ICANN takes domain names global

ICANN has formally approved the use of non-Latin characters in domain names.

web address

Domain names are set to feature non-Latin characters for the first time, as the Internet Corporation for Assigned Names and Numbers (ICANN) has formally approved the move.

The change means Arabic, Chinese, Hindu and other non-Latin scripts will be better represented in address bars.

ICANN said the fast track process for the internationalised domain names would kick off 16 November. Countries will be able to apply for internet extensions made up of characters from their national language. If approved, domains at those extensions - which are like our '.co.uk' - will be made available for registrations.

"Right now internet address endings are limited to Latin characters A to Z," said ICANN's chairman Peter Dengate Thrush, in a statement. "But the Fast Track Process is the first step in bringing the 100,000 characters of the languages of the world online for domain names."
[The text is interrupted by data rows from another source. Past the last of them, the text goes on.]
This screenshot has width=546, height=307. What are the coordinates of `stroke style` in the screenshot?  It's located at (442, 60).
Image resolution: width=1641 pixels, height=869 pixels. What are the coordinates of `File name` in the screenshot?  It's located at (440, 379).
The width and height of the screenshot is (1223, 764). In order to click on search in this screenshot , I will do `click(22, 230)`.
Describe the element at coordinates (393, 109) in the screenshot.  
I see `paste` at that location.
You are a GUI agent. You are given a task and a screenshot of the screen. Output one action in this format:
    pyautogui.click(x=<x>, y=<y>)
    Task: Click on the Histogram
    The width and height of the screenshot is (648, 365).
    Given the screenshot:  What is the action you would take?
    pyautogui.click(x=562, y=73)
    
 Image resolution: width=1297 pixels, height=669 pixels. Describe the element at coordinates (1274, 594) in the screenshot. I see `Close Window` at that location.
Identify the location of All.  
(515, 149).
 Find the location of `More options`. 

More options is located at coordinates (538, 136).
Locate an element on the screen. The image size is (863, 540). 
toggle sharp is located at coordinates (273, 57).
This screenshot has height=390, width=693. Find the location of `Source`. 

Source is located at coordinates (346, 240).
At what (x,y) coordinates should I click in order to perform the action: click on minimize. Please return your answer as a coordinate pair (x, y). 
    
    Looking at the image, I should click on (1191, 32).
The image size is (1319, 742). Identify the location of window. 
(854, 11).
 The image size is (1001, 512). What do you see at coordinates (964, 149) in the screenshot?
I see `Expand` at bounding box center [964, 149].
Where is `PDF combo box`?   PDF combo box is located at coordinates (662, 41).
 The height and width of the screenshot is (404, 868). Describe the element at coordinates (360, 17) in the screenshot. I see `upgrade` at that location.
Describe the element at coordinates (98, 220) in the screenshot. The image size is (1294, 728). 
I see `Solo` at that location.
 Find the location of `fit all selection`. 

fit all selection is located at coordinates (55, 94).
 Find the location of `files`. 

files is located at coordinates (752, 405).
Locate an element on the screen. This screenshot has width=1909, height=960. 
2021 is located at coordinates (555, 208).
ICANN president Rod Beckstrom said it will help bring more people online. "The first countries that participate will not only be providing valuable information of the operation of IDNs in the domain name system, they are also going to help to bring the first of billions more people online people who never use Roman characters in their daily lives," he said.

ICANN said the internationalisation was a historic moment for the internet - which turned 40 this week - and had taken years of testing and development.

"The coming introduction of non-Latin characters represents the biggest technical change to the internet since it was created four decades ago," Dengate Thrush added.